### [Problem to solve]
Arrange the lines from the line with "Screen dimensions: 600x393" up to and including the line with "click(235, 70)" as a two-column CSV with the columns "instruction" and "response". Write one row for each pair, and put each value in a single quoted field with its line breaks replaced by spaces.

### [Records to process]
▬▬▬▬▬▬▬▬▬▬
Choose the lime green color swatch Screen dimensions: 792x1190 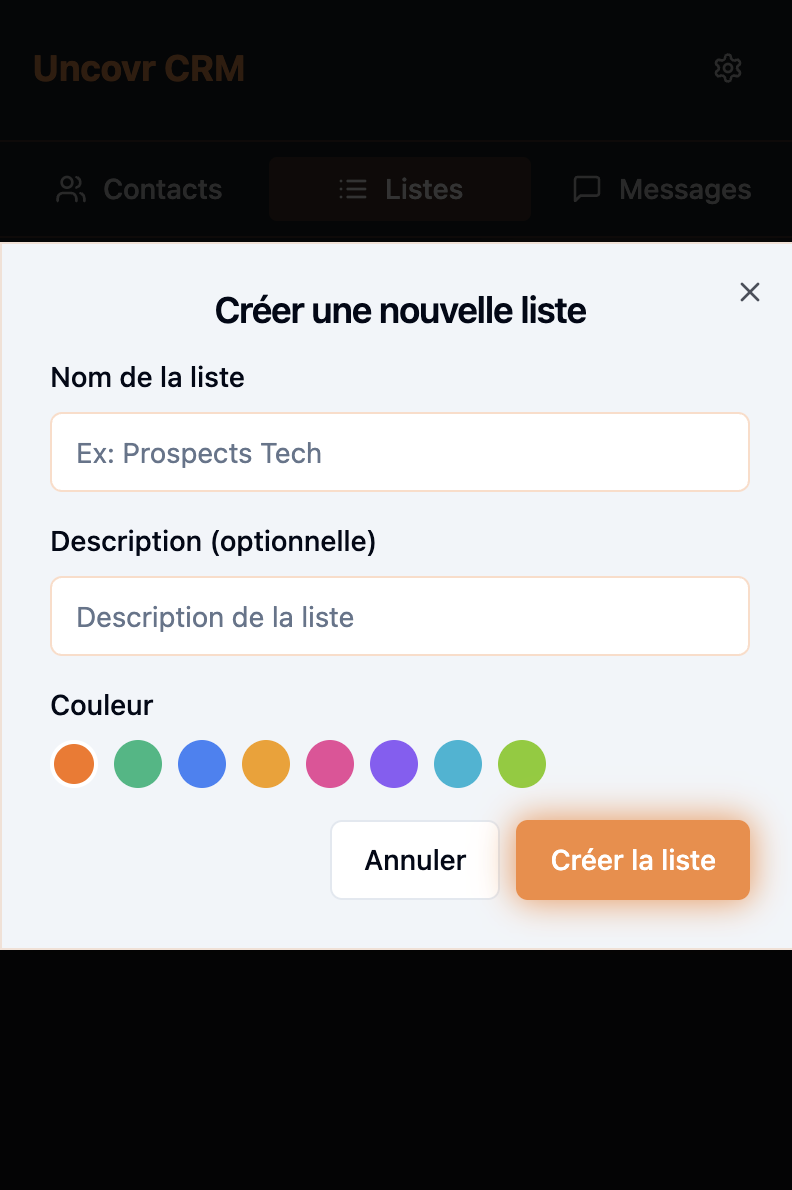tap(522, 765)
▬▬▬▬▬▬▬▬▬▬
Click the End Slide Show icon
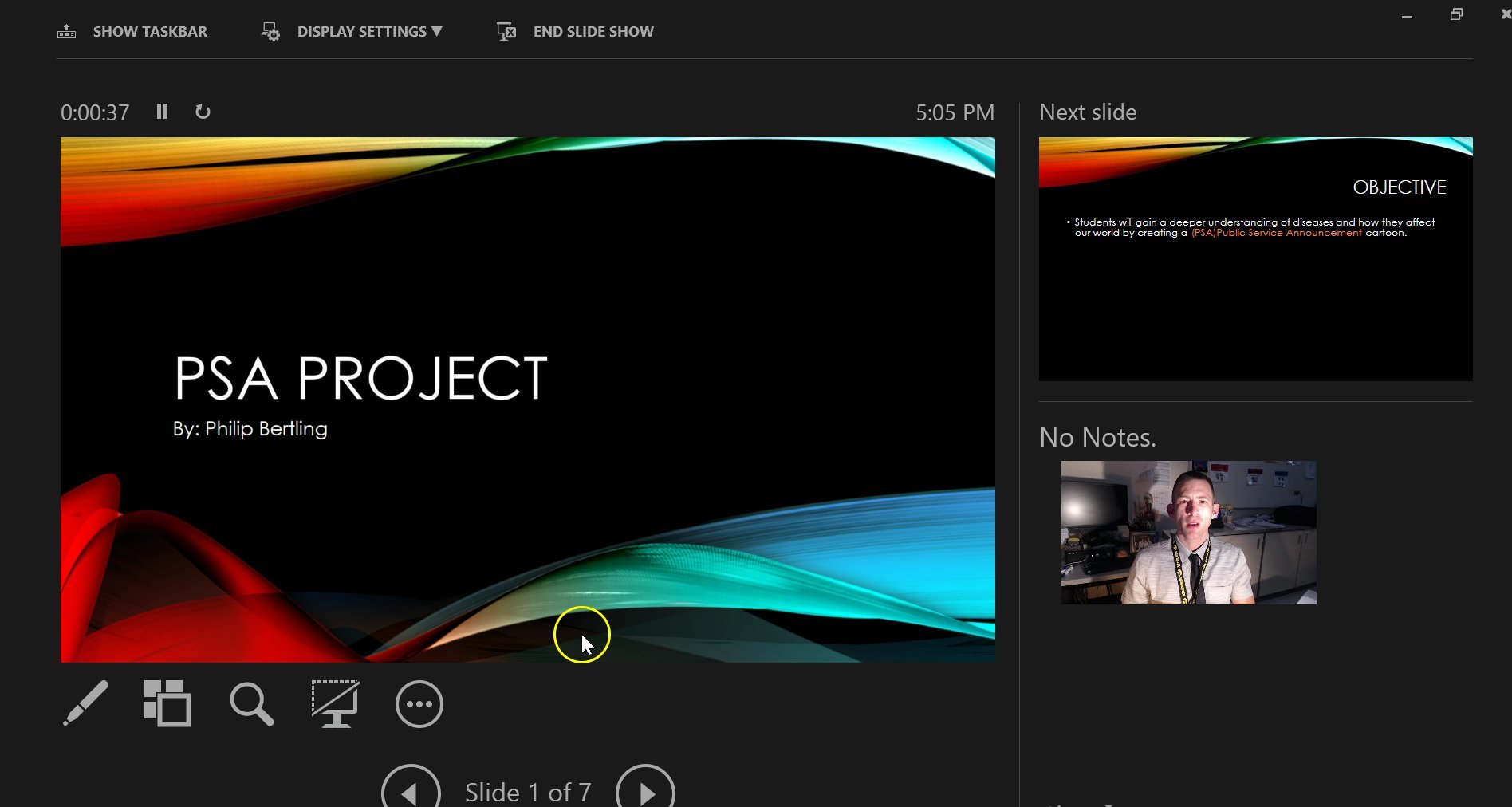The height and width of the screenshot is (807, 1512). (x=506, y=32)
▬▬▬▬▬▬▬▬▬▬
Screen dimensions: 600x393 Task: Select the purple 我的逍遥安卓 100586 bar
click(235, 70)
▬▬▬▬▬▬▬▬▬▬
### [Task result]
instruction,response
"Screen dimensions: 600x393 Task: Select the purple 我的逍遥安卓 100586 bar","click(235, 70)"